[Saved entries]
☆ ☆ ☆ ☆

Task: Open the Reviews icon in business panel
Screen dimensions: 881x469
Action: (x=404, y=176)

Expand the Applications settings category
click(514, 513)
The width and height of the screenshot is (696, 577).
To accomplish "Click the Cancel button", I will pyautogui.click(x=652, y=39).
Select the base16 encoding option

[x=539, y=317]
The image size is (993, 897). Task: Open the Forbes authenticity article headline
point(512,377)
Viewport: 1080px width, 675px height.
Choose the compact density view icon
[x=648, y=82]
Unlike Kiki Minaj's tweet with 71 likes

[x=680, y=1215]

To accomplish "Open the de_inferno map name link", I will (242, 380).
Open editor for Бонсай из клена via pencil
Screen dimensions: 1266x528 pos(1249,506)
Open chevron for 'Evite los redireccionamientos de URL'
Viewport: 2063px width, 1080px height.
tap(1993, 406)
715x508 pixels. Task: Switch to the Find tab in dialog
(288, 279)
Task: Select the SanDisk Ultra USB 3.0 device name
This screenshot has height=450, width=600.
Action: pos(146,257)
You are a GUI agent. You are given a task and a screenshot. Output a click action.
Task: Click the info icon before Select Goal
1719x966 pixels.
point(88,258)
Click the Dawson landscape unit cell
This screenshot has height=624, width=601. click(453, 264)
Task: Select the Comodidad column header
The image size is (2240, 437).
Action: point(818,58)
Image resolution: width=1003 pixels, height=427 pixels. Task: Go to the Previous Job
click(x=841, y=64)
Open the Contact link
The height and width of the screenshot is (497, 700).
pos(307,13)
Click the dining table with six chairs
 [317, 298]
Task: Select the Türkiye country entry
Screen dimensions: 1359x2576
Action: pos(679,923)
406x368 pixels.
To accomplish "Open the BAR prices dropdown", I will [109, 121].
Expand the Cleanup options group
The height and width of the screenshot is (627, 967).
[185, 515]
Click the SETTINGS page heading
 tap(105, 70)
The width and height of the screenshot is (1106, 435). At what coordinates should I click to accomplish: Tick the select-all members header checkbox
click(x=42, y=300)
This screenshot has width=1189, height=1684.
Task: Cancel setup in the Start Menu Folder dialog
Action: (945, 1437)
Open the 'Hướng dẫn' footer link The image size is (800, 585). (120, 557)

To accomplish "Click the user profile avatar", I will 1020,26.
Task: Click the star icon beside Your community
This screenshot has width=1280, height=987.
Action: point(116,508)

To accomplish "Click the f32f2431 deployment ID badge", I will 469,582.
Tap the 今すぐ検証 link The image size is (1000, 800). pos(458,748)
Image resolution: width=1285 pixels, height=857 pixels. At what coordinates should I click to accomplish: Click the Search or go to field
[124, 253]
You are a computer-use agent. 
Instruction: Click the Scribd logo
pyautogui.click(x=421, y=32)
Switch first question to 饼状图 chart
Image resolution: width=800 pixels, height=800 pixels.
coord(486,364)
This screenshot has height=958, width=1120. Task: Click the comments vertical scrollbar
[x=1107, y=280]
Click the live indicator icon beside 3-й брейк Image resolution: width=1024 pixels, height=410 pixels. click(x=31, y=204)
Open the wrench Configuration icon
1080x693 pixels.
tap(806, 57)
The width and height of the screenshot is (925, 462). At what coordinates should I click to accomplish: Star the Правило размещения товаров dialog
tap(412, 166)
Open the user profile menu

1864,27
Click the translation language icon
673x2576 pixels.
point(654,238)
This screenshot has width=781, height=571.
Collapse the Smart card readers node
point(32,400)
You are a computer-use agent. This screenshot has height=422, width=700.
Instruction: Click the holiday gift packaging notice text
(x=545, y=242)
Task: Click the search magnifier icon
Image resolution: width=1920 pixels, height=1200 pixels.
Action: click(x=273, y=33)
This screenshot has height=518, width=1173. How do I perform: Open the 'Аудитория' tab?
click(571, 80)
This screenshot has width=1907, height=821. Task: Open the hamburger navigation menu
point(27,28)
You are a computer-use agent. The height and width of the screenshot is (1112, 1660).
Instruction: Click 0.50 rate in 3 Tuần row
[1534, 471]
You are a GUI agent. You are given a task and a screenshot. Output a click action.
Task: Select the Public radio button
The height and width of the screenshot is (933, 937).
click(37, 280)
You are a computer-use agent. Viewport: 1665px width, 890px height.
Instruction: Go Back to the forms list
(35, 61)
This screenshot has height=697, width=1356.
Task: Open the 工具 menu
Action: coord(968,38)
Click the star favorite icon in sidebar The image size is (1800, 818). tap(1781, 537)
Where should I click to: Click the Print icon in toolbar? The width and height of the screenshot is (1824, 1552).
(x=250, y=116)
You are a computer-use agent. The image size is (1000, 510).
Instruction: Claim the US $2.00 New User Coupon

☆ ☆ ☆ ☆

:: Problem to solve ::
Give an exact copy of all the data shown above.

:: Result below ::
Task: Open the Reviews icon in business panel
Screen dimensions: 881x469
Action: (x=404, y=176)

Expand the Applications settings category
click(514, 513)
The width and height of the screenshot is (696, 577).
To accomplish "Click the Cancel button", I will pyautogui.click(x=652, y=39).
Select the base16 encoding option

[x=539, y=317]
The image size is (993, 897). Task: Open the Forbes authenticity article headline
point(512,377)
Viewport: 1080px width, 675px height.
Choose the compact density view icon
[x=648, y=82]
Unlike Kiki Minaj's tweet with 71 likes

[x=680, y=1215]

To accomplish "Open the de_inferno map name link", I will (242, 380).
Open editor for Бонсай из клена via pencil
Screen dimensions: 1266x528 pos(1249,506)
Open chevron for 'Evite los redireccionamientos de URL'
Viewport: 2063px width, 1080px height.
tap(1993, 406)
715x508 pixels. Task: Switch to the Find tab in dialog
(288, 279)
Task: Select the SanDisk Ultra USB 3.0 device name
This screenshot has height=450, width=600.
Action: pos(146,257)
You are a GUI agent. You are given a task and a screenshot. Output a click action.
Task: Click the info icon before Select Goal
1719x966 pixels.
point(88,258)
Click the Dawson landscape unit cell
This screenshot has height=624, width=601. click(453, 264)
Task: Select the Comodidad column header
The image size is (2240, 437).
Action: point(818,58)
Image resolution: width=1003 pixels, height=427 pixels. Task: Go to the Previous Job
click(x=841, y=64)
Open the Contact link
The height and width of the screenshot is (497, 700).
pos(307,13)
Click the dining table with six chairs
 [317, 298]
Task: Select the Türkiye country entry
Screen dimensions: 1359x2576
Action: pos(679,923)
406x368 pixels.
To accomplish "Open the BAR prices dropdown", I will [109, 121].
Expand the Cleanup options group
The height and width of the screenshot is (627, 967).
[185, 515]
Click the SETTINGS page heading
 tap(105, 70)
The width and height of the screenshot is (1106, 435). At what coordinates should I click to accomplish: Tick the select-all members header checkbox
click(x=42, y=300)
This screenshot has width=1189, height=1684.
Task: Cancel setup in the Start Menu Folder dialog
Action: (945, 1437)
Open the 'Hướng dẫn' footer link The image size is (800, 585). (120, 557)

To accomplish "Click the user profile avatar", I will 1020,26.
Task: Click the star icon beside Your community
This screenshot has width=1280, height=987.
Action: point(116,508)

To accomplish "Click the f32f2431 deployment ID badge", I will 469,582.
Tap the 今すぐ検証 link The image size is (1000, 800). pos(458,748)
Image resolution: width=1285 pixels, height=857 pixels. At what coordinates should I click to accomplish: Click the Search or go to field
[124, 253]
You are a computer-use agent. 
Instruction: Click the Scribd logo
pyautogui.click(x=421, y=32)
Switch first question to 饼状图 chart
Image resolution: width=800 pixels, height=800 pixels.
coord(486,364)
This screenshot has height=958, width=1120. Task: Click the comments vertical scrollbar
[x=1107, y=280]
Click the live indicator icon beside 3-й брейк Image resolution: width=1024 pixels, height=410 pixels. click(x=31, y=204)
Open the wrench Configuration icon
1080x693 pixels.
tap(806, 57)
The width and height of the screenshot is (925, 462). At what coordinates should I click to accomplish: Star the Правило размещения товаров dialog
tap(412, 166)
Open the user profile menu

1864,27
Click the translation language icon
673x2576 pixels.
point(654,238)
This screenshot has width=781, height=571.
Collapse the Smart card readers node
point(32,400)
You are a computer-use agent. This screenshot has height=422, width=700.
Instruction: Click the holiday gift packaging notice text
(x=545, y=242)
Task: Click the search magnifier icon
Image resolution: width=1920 pixels, height=1200 pixels.
Action: click(x=273, y=33)
This screenshot has height=518, width=1173. How do I perform: Open the 'Аудитория' tab?
click(571, 80)
This screenshot has width=1907, height=821. Task: Open the hamburger navigation menu
point(27,28)
You are a computer-use agent. The height and width of the screenshot is (1112, 1660).
Instruction: Click 0.50 rate in 3 Tuần row
[1534, 471]
You are a GUI agent. You are given a task and a screenshot. Output a click action.
Task: Select the Public radio button
The height and width of the screenshot is (933, 937).
click(37, 280)
You are a computer-use agent. Viewport: 1665px width, 890px height.
Instruction: Go Back to the forms list
(35, 61)
This screenshot has height=697, width=1356.
Task: Open the 工具 menu
Action: coord(968,38)
Click the star favorite icon in sidebar The image size is (1800, 818). tap(1781, 537)
Where should I click to: Click the Print icon in toolbar? The width and height of the screenshot is (1824, 1552).
(x=250, y=116)
You are a computer-use agent. The image size is (1000, 510).
Instruction: Claim the US $2.00 New User Coupon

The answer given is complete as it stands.